Manuello Paganelli is the creator of the International Photography Workshop (IPW) an organization that runs documentary photography workshops in countries all over the world. The International Photography Workshop is run entirely by full time magazine photographers from publications such as Time, Life, and Sports Illustrated. The current workshop locations include Cuba, Bolivia, Poland, China, Washington DC, Myanmar, Mexico and Romania. Other professional photographers around the world also teach the workshops in each of the countries.

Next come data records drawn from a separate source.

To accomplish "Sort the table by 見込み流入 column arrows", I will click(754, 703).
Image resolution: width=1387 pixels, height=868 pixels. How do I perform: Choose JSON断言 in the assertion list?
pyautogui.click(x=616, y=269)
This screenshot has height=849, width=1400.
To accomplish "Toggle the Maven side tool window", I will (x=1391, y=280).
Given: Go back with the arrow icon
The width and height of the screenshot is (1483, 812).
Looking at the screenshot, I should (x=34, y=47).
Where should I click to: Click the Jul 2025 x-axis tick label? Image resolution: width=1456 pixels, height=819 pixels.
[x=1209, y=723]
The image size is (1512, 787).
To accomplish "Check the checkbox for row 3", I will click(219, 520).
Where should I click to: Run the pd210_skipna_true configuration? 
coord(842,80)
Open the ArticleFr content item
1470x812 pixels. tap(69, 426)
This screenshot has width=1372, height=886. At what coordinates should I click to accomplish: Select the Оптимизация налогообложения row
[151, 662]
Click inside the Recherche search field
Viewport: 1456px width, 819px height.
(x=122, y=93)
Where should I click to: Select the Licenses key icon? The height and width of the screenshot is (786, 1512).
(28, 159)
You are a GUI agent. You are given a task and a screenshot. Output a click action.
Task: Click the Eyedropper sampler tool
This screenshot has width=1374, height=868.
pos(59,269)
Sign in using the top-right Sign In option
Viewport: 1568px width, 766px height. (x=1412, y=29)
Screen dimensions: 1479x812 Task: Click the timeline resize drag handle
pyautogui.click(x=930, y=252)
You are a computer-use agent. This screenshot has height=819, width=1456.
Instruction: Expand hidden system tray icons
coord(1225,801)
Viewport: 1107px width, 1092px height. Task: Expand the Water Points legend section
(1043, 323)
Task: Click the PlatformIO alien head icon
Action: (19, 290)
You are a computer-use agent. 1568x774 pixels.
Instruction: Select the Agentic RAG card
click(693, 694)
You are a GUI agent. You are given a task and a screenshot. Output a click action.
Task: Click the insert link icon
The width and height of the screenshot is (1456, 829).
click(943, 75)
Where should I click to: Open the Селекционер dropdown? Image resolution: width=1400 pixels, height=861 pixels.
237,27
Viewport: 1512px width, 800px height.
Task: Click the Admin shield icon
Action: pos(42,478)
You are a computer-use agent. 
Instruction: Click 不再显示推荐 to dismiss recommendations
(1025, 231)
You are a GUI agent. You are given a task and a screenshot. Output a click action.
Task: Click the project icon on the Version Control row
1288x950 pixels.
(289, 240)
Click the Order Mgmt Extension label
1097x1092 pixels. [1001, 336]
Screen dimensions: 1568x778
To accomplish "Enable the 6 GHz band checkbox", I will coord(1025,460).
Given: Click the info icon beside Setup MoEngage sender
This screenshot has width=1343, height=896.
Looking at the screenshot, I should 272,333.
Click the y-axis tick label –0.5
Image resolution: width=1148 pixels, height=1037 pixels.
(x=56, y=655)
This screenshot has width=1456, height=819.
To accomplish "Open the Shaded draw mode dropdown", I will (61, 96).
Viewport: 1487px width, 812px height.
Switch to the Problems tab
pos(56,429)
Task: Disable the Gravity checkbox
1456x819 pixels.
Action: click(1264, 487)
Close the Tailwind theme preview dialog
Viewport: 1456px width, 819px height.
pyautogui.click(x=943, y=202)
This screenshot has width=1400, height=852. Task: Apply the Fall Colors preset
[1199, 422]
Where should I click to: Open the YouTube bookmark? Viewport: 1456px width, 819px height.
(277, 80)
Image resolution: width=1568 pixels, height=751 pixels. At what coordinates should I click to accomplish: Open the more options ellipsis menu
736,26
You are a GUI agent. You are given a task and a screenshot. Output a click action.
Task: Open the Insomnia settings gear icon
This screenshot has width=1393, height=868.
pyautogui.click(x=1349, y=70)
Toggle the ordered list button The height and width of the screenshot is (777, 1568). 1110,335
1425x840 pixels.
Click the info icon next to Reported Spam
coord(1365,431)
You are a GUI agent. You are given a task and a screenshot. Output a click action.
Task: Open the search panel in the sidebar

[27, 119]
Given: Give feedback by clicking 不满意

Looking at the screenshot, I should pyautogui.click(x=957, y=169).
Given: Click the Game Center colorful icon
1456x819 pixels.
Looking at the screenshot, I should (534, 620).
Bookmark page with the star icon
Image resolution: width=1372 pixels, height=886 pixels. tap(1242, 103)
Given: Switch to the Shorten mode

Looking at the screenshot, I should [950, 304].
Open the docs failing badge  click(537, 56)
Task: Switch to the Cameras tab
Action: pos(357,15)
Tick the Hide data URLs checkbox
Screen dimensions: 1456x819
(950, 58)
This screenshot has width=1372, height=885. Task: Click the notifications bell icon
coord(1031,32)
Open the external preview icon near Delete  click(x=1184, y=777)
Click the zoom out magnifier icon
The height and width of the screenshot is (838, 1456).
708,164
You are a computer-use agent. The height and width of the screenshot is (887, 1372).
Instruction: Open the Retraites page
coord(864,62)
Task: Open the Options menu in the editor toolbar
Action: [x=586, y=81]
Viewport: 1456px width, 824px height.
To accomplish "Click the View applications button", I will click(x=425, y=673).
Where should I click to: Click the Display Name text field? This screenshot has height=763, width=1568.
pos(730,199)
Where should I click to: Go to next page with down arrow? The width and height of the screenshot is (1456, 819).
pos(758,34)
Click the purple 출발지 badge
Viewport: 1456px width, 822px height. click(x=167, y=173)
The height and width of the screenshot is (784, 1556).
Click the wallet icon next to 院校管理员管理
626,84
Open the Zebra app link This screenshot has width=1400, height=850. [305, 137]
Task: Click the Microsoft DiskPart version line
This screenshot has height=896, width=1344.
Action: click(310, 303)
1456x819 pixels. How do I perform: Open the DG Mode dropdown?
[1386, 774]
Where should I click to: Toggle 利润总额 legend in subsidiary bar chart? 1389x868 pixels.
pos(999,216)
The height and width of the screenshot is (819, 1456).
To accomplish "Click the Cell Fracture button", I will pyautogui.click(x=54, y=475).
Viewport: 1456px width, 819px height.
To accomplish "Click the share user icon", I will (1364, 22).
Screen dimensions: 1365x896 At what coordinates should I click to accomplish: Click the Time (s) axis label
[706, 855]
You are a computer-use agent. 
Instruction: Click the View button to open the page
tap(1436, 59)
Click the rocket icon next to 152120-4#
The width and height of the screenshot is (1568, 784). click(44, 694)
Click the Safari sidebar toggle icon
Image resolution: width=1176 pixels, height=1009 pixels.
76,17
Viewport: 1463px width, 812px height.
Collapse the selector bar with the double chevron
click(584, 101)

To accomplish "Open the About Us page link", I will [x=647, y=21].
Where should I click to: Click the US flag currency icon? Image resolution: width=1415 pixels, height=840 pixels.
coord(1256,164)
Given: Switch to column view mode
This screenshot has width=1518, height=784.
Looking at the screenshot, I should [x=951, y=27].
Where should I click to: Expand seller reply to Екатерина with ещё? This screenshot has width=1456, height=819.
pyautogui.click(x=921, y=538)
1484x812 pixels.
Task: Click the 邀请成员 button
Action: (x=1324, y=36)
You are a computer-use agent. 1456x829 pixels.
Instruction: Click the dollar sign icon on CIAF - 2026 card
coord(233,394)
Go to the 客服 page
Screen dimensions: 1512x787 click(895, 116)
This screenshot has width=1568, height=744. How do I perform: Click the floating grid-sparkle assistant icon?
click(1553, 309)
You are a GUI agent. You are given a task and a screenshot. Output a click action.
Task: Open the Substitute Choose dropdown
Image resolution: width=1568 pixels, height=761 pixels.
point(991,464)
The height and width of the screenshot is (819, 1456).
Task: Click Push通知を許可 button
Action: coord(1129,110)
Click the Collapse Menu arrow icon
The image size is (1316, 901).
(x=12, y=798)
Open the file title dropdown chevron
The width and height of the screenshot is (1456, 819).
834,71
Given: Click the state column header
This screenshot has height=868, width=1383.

Black Cowboys Documentary Series

In the early 1990s, Paganelli began working on his Black Cowboys series, sponsored by Emerge magazine, where he traveled across the United States documenting the daily lives of black cowboys. In March 2009, his body of work was featured at The Annenberg Space for Photography in Los Angeles, California. Then, in the summer of 2012, Paganelli was invited to present the series at the prestigious Moscow Manege (Манеж) in St. Petersburg, Russia during the Photo Vernissage.

Magazines

Paganelli's photos have appeared on the covers and inside pages of Sports Illustrated, Life, Time, People, Newsweek, Business Week, Bloomberg, Der Stern, Der Spiegel, Entertainment Weekly, Vibe, and Readers Digest. He has photographed all kinds of celebrities including sports stars, actors and actresses, models, musicians and more.

Videos

  • Watch videos of behind the scenes photo shoots with Paganelli and actress Elisabeth Röhm and television personlity Guy Fieri.
  • Frederick Van Johnson talks with Manuello Paganelli about his career, friendship with Ansel Adams and other things
  • Fine Arts Series

    In the mid-1990s, Paganelli began to shoot black and white nude female figures. As with his black and white documentary photographs, this body of work was done with film which he processed and printed himself in his darkroom.